Night life at White Sands was fairly limited. After dinner people gravitated towards the piano bar where the conversation was general and where card games or backgammon were often played. I wished I was any good at either but I wasn’t. I tucked myself into a huge bamboo chair, read a little more and then chatted briefly to a girl who I’d seen around the hotel and always in the company of her elderly parents but who, tonight, was on her own in the bar and was reading the same book as me.
We exchanged a few comments about the book (a kind of crime caper novel) and then she told me that she had some things to do. As she left the bar I saw Pilar walk by. She was wearing a black silk bustier and a calf-length red silk skirt overlaid with a delicate pattern of flowers in black lace. She’d pulled her hair into that severe, tight bun favoured by flamenco dancers which served to highlight her wonderful cheekbones and her almost aristocratic beauty. She was tall and slender and, despite the precarious height of her heels, moved with the grace of a dancer through the crowded bar. There was no sign of her companion. I looked at my watch. Almost eleven. Things generally wound down by midnight, and although I was used to the much later night-life of Spain I was getting used to it.
I closed my book and finished my drink.
It was starting to rain. Actually it seemed to rain every night on the island around this time; fat, hot drops of water that instantly soaked you to the skin.
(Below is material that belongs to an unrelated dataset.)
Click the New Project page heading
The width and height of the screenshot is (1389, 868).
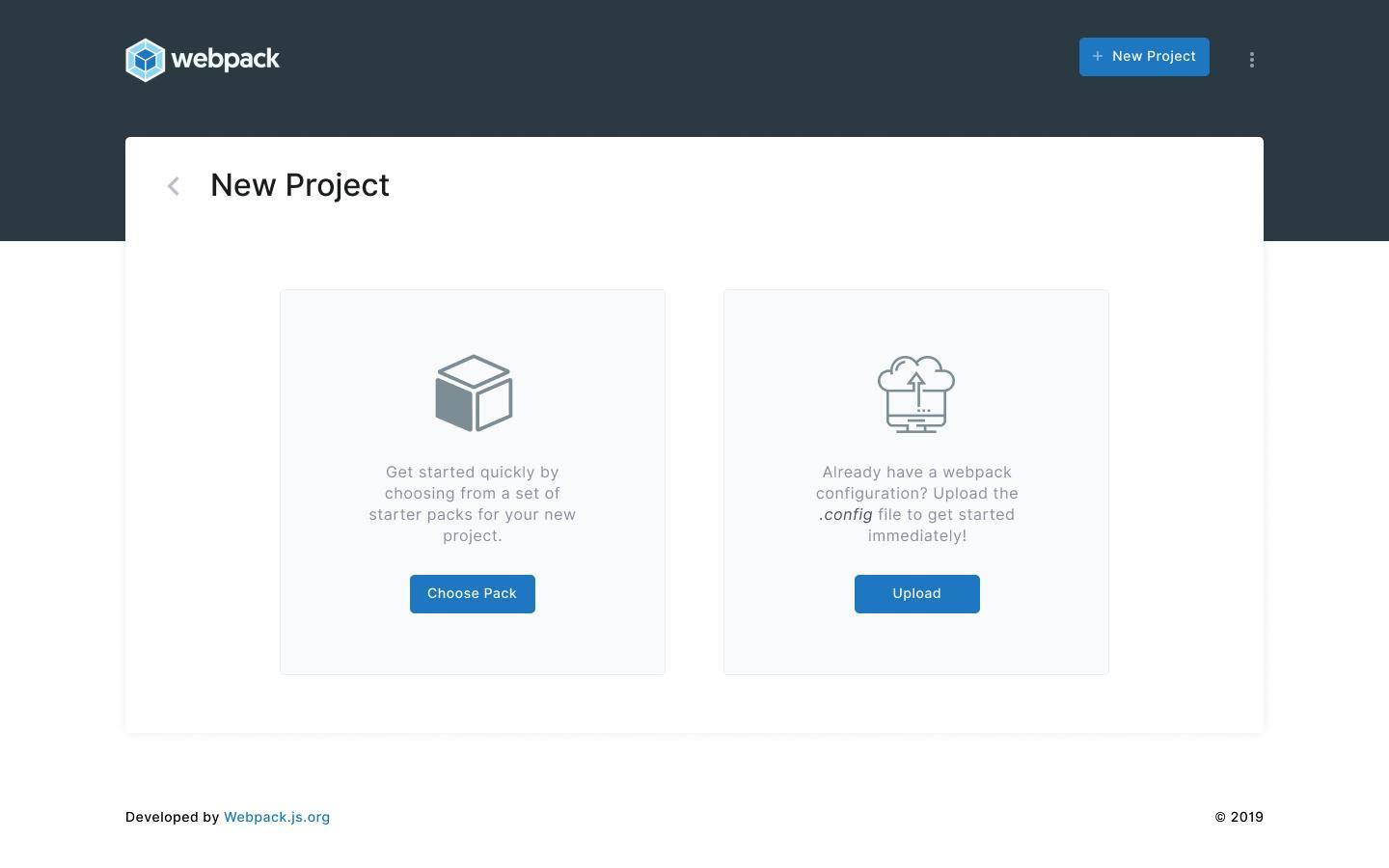pyautogui.click(x=300, y=185)
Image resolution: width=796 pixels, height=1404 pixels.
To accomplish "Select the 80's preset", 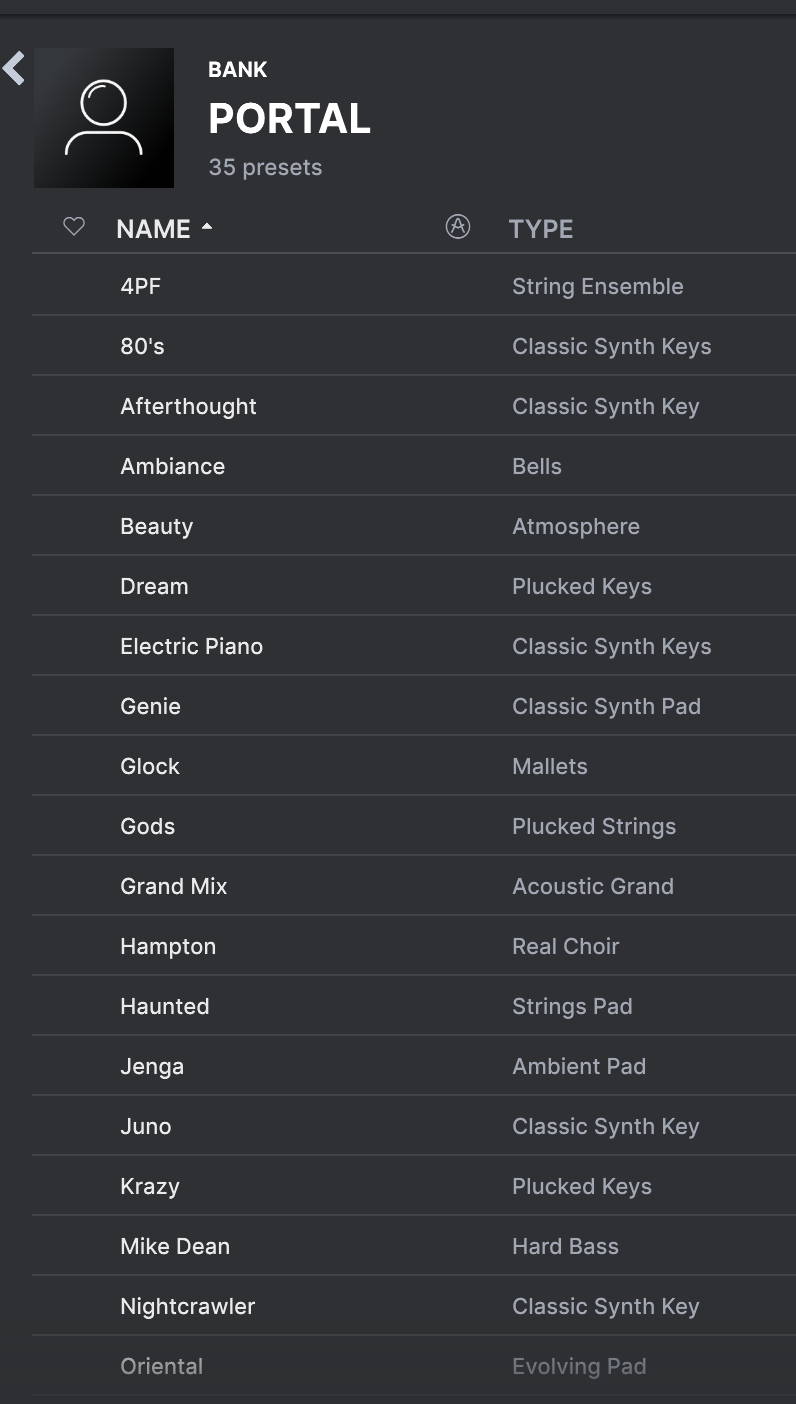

I hurried along the wet path and let myself into my room. As abruptly as it had started, the rain stopped, but I knew that there would probably be one more downpour before the skies cleared again. I changed out of my wet clothes and into a casual beach dress, then opened the patio door and stepped on to my balcony.
Cigar smoke wafted from next door. I don’t know much about cigars (my asthma means that I hate smoke of any description) but I knew that Nico occasionally smoked an expensive Romeo y Julieta after dinner. I had no idea what cigar was being smoked on the adjoining balcony, but once again the image of Nico imprinted itself on my mind.
This is ridiculous, I muttered to myself. Nico Alvarez is in Madrid. Thousands of miles away. And if you were ever to meet him again, how likely is it that it would be on an island in the middle of the Caribbean Sea. Get a grip, Isobel!
But I couldn’t. I kept thinking of him. I’d been thinking of him all through dinner and all through the evening in the bar, even while I buried my nose in my book and chatted to the girl called Gala. I couldn’t stop thinking about him.